Arrangiarsi (or How to Fall from Creators to Mafia Dons)

Mastery

I always buy a full-festival pass to the AMDOCS film festival in Palm Springs. I go with the expectation that I’ll take what I get. Once I check in, I sit down with the schedule and make my selections. I schedule tight with only a dinner break. Films start mid-morning and go until late at night for about a week.

This time, I was a little disappointed after the first three days. Most of the films that were shown had an activist tone. Activist movies are only designed to get agreement for the filmmaker’s one-sided position. They aren’t about exposing what is false…exposure movies I like very much. Activism movies are preachy. You can blow their perspective out of the water with the win-win test in a few minutes.  Activists want to win at other people’s expense, and they just don’t see that because they don’t let go of their own beliefs.  They think their beliefs are the truth.  Often, their positions are actually lose-lose, but they can’t see that.  If the filmmaker let go, their cause would almost always disappear. They’d see that they are only fighting against their own projected problem. In fact, if they had let go, their film could have turned from a fall story that just fueled the illusion into an initiation film. It would have been a really great story.  I see that potential so often.

That’s how it is in life too.  So many of our battles disappear when we learn to let go. The potential to fall is in the same experience as the potential for initiation.  The experience itself is neutral.  It just depends on whether we reason, fix problems, and make excuses; or whether we let go and see what happens. While I don’t like activism films, it is cool to see how the person’s life could change if they let go of the projected problem; in other words, the problem they see is real, but not true.  Occasionally, the activist gets what I’m saying; and then they do make a really great exposure movie.  That’s why I go to film festivals…to see those rare polished diamonds.
+++
PROBLEMS TO WORK ON
(A) Reproduce the stretch of the film festival post from "I always buy" through "about a week." word for word.
(B) Translate this sentence from the film festival post into Spanish: "So many of our battles disappear when we learn to let go."

GIVEN DATA
+++
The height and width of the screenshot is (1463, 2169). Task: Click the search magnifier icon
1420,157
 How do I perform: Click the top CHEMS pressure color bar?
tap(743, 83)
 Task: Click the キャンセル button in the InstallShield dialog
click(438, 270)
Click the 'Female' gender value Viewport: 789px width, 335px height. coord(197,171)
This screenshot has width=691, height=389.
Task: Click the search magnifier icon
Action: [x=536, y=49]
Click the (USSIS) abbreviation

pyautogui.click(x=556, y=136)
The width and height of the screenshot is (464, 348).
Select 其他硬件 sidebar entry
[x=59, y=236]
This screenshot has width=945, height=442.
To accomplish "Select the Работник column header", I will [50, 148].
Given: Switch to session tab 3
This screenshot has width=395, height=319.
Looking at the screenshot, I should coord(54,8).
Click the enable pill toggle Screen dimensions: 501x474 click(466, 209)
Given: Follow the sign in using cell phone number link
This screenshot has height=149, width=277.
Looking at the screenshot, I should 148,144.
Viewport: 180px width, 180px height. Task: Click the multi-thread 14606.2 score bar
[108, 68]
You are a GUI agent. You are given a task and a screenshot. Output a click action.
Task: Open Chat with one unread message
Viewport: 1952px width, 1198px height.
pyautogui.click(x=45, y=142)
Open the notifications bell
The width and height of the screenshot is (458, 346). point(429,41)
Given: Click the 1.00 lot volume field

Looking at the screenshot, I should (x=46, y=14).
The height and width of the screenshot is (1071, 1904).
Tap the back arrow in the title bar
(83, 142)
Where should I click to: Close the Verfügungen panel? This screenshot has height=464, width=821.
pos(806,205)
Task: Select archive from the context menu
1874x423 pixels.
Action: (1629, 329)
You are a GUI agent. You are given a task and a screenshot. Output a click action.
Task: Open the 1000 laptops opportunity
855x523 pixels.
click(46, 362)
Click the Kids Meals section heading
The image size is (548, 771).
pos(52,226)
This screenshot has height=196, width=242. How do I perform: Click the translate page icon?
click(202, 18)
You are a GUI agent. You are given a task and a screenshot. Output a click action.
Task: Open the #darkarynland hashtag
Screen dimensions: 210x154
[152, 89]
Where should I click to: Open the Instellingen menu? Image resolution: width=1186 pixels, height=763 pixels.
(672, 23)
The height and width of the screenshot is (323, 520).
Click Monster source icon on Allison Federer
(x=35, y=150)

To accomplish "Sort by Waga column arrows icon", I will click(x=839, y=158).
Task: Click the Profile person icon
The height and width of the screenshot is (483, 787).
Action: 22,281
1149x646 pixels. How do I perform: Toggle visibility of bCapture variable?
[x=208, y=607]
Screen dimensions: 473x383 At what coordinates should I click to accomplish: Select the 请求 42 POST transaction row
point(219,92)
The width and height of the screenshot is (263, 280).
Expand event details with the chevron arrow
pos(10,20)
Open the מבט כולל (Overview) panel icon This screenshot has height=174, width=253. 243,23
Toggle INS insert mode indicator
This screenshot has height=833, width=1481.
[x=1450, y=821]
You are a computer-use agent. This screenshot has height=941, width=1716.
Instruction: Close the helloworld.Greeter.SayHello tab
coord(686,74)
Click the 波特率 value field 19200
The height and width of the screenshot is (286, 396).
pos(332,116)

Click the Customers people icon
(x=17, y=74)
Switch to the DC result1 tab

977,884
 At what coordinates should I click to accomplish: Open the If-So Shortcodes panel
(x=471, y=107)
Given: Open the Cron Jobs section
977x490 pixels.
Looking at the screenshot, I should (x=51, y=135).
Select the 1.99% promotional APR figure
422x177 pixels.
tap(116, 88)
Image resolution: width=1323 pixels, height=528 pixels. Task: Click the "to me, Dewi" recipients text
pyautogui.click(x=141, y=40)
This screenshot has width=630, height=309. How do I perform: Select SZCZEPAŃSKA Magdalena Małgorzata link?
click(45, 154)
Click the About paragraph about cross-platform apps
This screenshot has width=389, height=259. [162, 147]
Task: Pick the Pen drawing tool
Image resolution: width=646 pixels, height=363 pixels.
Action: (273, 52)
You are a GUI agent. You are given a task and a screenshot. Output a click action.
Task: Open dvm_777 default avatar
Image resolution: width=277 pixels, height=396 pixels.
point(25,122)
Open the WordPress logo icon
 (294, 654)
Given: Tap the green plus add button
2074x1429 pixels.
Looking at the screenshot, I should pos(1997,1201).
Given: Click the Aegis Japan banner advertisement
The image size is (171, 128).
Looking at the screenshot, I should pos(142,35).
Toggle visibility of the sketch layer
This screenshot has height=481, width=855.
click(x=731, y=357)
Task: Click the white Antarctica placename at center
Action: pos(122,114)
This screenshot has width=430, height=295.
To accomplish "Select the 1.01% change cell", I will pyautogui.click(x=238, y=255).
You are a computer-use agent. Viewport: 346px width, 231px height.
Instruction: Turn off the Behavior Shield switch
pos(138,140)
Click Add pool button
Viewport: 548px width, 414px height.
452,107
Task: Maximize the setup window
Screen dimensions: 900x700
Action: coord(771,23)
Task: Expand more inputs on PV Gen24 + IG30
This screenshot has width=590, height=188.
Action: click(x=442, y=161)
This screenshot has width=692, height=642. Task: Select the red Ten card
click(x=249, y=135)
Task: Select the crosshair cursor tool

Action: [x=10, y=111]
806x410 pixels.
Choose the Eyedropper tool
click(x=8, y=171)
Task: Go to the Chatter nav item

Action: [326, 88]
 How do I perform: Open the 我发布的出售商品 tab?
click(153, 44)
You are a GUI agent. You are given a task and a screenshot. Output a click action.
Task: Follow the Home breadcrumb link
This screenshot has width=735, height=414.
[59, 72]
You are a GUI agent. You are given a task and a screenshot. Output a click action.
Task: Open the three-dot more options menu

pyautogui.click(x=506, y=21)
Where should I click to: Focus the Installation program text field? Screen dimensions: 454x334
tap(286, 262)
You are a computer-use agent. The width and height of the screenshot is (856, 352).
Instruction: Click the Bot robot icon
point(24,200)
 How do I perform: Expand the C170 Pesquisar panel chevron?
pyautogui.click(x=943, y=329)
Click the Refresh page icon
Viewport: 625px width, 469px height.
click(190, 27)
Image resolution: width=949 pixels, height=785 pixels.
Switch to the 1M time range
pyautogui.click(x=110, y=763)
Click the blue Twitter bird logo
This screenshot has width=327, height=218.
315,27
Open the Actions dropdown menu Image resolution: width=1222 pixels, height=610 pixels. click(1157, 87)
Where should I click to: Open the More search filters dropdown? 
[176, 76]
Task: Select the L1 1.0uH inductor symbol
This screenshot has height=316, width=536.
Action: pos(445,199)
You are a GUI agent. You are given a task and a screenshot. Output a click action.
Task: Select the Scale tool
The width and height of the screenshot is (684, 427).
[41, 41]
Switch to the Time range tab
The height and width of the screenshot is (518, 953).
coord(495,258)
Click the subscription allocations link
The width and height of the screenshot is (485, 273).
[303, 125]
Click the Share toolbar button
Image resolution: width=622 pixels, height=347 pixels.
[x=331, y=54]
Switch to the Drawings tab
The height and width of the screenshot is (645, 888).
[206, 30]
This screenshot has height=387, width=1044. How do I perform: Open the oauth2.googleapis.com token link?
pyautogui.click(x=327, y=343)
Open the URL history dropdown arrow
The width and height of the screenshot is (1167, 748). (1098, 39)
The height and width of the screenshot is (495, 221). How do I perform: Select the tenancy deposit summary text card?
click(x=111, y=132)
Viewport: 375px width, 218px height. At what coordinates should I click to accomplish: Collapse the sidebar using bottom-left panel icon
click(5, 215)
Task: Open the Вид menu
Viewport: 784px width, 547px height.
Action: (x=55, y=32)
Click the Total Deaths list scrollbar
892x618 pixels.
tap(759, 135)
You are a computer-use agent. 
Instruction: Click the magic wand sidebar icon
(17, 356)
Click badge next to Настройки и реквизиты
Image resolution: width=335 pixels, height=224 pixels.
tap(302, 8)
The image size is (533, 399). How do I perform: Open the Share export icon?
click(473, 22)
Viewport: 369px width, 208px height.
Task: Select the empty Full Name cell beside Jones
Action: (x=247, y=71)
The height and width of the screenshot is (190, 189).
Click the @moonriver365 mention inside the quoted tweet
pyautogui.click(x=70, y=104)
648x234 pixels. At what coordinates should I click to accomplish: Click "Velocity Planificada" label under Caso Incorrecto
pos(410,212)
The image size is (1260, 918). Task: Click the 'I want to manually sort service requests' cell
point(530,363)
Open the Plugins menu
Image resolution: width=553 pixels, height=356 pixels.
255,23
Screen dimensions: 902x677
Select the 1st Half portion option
+++
EXERCISE SOLUTIONS
(A)
I always buy a full-festival pass to the AMDOCS film festival in Palm Springs. I go with the expectation that I’ll take what I get. Once I check in, I sit down with the schedule and make my selections. I schedule tight with only a dinner break. Films start mid-morning and go until late at night for about a week.

(B) Tantas de nuestras batallas desaparecen cuando aprendemos a soltar.